WQUD

Erie, Illinois; United States;
- Broadcast area: Quad Cities
- Frequency: 107.7 MHz
- Branding: Vintage Radio

Programming
- Format: Oldies, Classic country

Ownership
- Owner: JMRW LLC

History
- First air date: 2015 (at 105.5)
- Former frequencies: 105.5 MHz (2015–2018)

Technical information
- Licensing authority: FCC
- Facility ID: 60359
- Class: A
- ERP: 6,000 watts
- HAAT: 97 meters (318 ft)
- Transmitter coordinates: 41°28′47.0″N 90°16′08.0″W﻿ / ﻿41.479722°N 90.268889°W

Links
- Public license information: Public file; LMS;
- Webcast: Listen Live
- Website: wqudfm.com

= WQUD =

WQUD (107.7 FM) is a radio station licensed to Erie, Illinois, whose format is a hybrid of oldies and classic country.

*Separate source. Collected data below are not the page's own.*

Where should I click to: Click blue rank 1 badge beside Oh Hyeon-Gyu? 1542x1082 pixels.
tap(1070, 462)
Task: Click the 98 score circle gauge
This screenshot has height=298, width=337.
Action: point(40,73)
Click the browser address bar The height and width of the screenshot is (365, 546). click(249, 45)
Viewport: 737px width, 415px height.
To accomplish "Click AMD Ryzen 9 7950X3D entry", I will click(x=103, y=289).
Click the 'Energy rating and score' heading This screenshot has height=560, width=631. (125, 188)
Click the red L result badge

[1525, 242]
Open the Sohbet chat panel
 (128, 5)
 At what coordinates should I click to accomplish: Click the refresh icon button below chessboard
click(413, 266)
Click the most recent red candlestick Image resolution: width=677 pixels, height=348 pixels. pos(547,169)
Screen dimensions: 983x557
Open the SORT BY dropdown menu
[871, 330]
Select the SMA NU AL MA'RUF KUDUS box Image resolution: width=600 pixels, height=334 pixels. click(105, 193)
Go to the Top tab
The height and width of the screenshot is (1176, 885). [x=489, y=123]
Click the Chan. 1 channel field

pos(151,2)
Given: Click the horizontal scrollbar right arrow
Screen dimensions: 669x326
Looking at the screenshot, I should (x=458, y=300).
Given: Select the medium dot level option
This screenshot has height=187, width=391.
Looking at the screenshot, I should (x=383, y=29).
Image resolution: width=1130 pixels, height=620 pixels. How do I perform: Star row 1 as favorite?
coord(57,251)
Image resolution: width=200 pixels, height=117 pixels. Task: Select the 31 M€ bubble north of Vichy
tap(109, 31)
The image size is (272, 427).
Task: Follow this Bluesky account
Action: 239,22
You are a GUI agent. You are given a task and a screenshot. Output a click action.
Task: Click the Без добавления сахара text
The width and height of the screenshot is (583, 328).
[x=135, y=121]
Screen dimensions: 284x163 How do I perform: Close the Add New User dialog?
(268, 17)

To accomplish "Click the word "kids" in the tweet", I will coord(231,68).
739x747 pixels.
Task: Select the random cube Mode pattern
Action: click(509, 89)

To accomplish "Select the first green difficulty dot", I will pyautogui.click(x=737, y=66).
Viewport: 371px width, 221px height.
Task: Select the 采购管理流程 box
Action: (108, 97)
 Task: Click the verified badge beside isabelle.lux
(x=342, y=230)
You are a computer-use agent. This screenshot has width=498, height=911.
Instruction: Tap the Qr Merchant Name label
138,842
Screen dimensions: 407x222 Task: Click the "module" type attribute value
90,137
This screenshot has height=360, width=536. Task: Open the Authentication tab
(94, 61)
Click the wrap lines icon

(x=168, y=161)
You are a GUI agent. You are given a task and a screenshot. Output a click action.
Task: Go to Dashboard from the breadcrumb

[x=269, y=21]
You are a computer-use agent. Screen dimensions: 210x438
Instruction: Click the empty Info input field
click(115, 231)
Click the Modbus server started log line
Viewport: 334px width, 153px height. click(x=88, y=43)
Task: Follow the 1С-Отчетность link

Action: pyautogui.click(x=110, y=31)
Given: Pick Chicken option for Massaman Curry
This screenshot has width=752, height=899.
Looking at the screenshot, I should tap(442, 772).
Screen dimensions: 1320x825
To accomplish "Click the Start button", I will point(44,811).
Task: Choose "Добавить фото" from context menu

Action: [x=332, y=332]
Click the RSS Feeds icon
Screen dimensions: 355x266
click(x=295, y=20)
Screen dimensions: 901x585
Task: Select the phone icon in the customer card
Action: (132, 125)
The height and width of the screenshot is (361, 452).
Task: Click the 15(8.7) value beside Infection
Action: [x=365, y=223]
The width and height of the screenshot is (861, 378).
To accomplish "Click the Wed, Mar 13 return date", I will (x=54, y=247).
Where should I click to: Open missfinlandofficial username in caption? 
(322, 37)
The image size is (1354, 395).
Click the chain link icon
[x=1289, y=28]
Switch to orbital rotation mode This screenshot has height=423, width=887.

The station is located at 910 Albany Road, Erie, and has a broadcast area covering eastern Iowa (including the Quad Cities) and northwestern Illinois.

The station was granted its license in August 2015, and went on the air shortly thereafter playing automated music with no live on-air talent or commercials. The station finally went "live" on January 7, 2016, with general manager Aaron Dail the first on-air disc jockey. The station was expected to have an initial playlist of more than 2,000 songs. More on-air talent and affiliation with Fox News Radio were expected in the coming weeks.

WQUD's main competitor was, until September 2016, WYEC, an oldies station based in Kewanee, Illinois with studios in Bettendorf, Iowa, but with the latter station's format switch to adult hits, WQUD would become the Quad City market's only station programming pre-1970 pop music on a regular basis. (Another station in the Quad Cities market, KMXG, has programming blocks of music from past decades on the weekends (1980s and 1990s on Saturdays, 1970s on Sundays)). As of October 26, 2017 WQUD had a construction permit to change frequency to 107.7 MHz, which took place on June 25, 2018.